Sunday, August 03, 2008

the lottery

I am not going to bother to go in to where I have been and why I have taken such a long blogging hiatus. I'll save that for a rainy day or never, but something is coming up that I felt like writing about. Who knows if anyone is still reading, but if you are, feel free to give your two cents worth.

Next week I am scheduled to take part in a massive study. If I consent, they will take a DNA sample to find out if I have 'the breast cancer genes'.

If you have the genes, you basically have a 70% chance of having breast cancer and also a much higher than normal chance (I forget the percentage) of ovarian cancer.

If you are positive you basically have three options. You can:

(1) Prophylactically have your breasts removed, and/or your ovaries removed;

(2) Take medications to reduce your risk (i.e., tamoxifen); or

(3) Watch and wait (with frequent and intensive screening).

None of these options sound particularly appealing.

The chance that I have this gene is extremely small, but that being said I can't help but think how my life would be altered if I do.

I think I already know what I would do. I would get pregnant right away and as soon as I had the baby and maybe finished breastfeeding, I would have my ovaries and breasts removed (and then breasts reconstructed).

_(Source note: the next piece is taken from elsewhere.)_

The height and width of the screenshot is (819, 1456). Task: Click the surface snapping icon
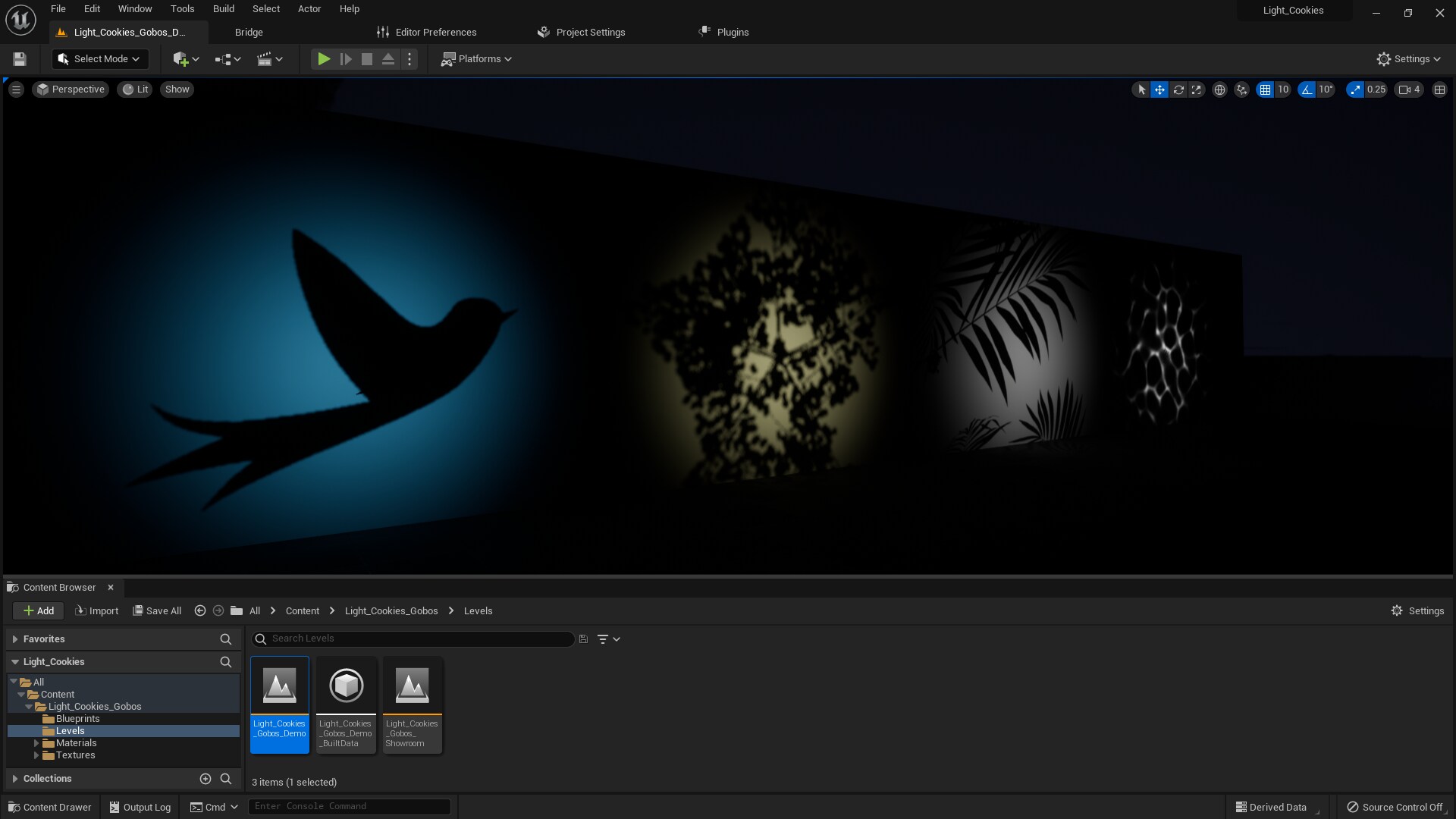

Who knows what I would really do if faced with the decision, but that was my initial instinct.

But it is even more complicated than that. Even life insurance or health insurance policies become a problem once you have this kind of information, not to mention the change in how you see and live your life. How about going through surgical menopause at 33? Not the most appealing idea.

So what's better? Not knowing?

My doctor was the one who said this was a good idea, and at the time I completely agreed, but now I am getting cold feet.

It reminds me of the way I feel about the lottery. I have never dreamed of winning a 100 million dollars like most people seem to. I have never longed for an irreversible transformation. I want my life, as hard and lonely as it sometimes. It can also be great.

And it's mine.

I am at a loss.


Transcience said...

I'm going to try to avoid weighing in with a lot of numbers, but the most important thing you wrote is "The chance that I have this gene is extremely small". This means the chance that you actually get the associated type of breast cancer is even smaller. So go ahead and get the test -- there's a high chance it will give you some peace of mind.

Take a look at this series that ran in Slate years ago:

Rachel said...

Great article.

L said...

Just stumbled on your blog and my jaw dropped as I read your post. I am a high-risk breast cancer patient as a result of a pre-malignant tumor found in my left breast about two years ago when I was 28.

Can I ask why you're having this test done? I think it's important, despite it being scary. I currently undergo your option #3--frequent screenings (have already had 4 mammograms and I just turned 30) and an oncologist who watches me like a hawk.

It's important to remember, though, that most women who get breast cancer do NOT have the gene (or family history). It's so important to remember that, even if it seems to make things scarier. Just because you don't carry the gene (if that's the case) doesn't mean there's no risk. That's why it's so important to be vigilant, no matter how old you are or what your family history is.

A good website to browse: This site has a great community forum, especially for high risk women. I highly recommend it. Great info, amazing women, and peace of mind.

I'll be keeping you in my prayers. And I'd love to know more about your situation, if you're comfortable sharing. Feel free to email me at

You can read about my breast lump experience at

Hang in there.

with love and prayers from Pittsburgh...

just me said...

I hate this sickness shit.

I want to have the "always healthy" gene.

Rachel said...

I wish there was such a thing as the always healthy gene.

I don't know that I am having the test done. I don't want to spend the last few weeks of the summer waiting on results of a test, which sounds simultaneously reasonable and completely irresponsible and petty.

That is what non-choices masquerading as choices will do to you.

Like l said, even if I do the test and it is negative, it's not like I can breath easy. I can still get breast cancer or bowel cancer or cardiomyopathy or hit by a bus!